I lead him through the rest of it, supplying specifics every time he balks—how Patty fell apart afterwards, how she’d drifted from place to place with him following faithfully with each move, how she’d sunk into drugs and prostitution, how she finally killed herself with an o.d. just a year ago with him standing by helplessly at the hospital where she died.

God, what a miserable life that poor girl had. I have to firmly suppress my feelings again and again, I hate the two pricks myself for what they did. But Watkins took it a little too far.

“Now, Mr. Watkins, after she died you returned here. For what purpose? Was it because the two men you felt were responsible for what happened to Ms. Lowell, Mr. Truesdale and the defendant, the two men you hated for that, was it because they lived here and you wanted retribution?”

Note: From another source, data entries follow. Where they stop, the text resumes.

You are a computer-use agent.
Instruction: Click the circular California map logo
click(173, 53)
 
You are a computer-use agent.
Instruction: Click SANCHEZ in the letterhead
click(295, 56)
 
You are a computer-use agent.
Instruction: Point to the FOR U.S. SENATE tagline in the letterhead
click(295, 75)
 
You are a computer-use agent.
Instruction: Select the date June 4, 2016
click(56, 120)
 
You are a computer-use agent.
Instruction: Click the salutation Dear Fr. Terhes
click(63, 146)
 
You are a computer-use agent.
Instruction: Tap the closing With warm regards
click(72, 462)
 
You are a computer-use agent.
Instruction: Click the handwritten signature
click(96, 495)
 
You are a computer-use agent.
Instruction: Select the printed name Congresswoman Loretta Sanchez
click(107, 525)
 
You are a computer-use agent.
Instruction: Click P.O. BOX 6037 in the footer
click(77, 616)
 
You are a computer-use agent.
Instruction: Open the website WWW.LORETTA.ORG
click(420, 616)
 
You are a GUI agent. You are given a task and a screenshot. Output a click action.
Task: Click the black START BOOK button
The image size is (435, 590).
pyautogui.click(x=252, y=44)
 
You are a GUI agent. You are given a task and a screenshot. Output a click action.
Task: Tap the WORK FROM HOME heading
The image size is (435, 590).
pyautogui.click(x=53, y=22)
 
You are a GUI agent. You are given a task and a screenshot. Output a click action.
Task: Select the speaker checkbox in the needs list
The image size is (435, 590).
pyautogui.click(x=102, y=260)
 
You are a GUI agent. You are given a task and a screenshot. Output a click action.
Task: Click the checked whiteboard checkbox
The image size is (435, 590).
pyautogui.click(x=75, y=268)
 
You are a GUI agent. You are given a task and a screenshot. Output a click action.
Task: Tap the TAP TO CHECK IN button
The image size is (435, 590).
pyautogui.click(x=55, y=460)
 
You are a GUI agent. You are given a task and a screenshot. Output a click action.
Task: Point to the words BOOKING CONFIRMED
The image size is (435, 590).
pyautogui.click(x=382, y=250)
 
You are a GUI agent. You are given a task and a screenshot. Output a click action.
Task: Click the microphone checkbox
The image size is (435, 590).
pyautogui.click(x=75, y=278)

Yvonne’s on her feet again, but Watkins answers “no!” loudly before she can open her mouth. Hugo’s sitting in the third row of pews and I look over at him for confirmation and see him shake his head. But Yvonne sees it too; I’ve been checking with him from time to time during Watkins’ testimony, and I guess she’s picked up on it.

“Your honor!” she says. “May we approach the bench?”

The judge calls us up for one of those sotto voce consults, and Yvonne is pissed. “Your honor, Ms. Calvalli is exchanging signals of some sort with one of the spectators, the second from the right in the third row. This is inappropriate.”

The judge takes a look. “Do you know this man?” he asks me.

“He’s my husband, your honor,” I say. I really need Hugo one last time, I can’t let the judge throw him out. “We’re newlyweds,” I add with as cute a simper as I can muster.

The judge bites a little, but he’s still unhappy. “Is your husband an attorney?” he demands. Lawyers who get signals from other lawyers while they’re examining witnesses aren’t popular in any court.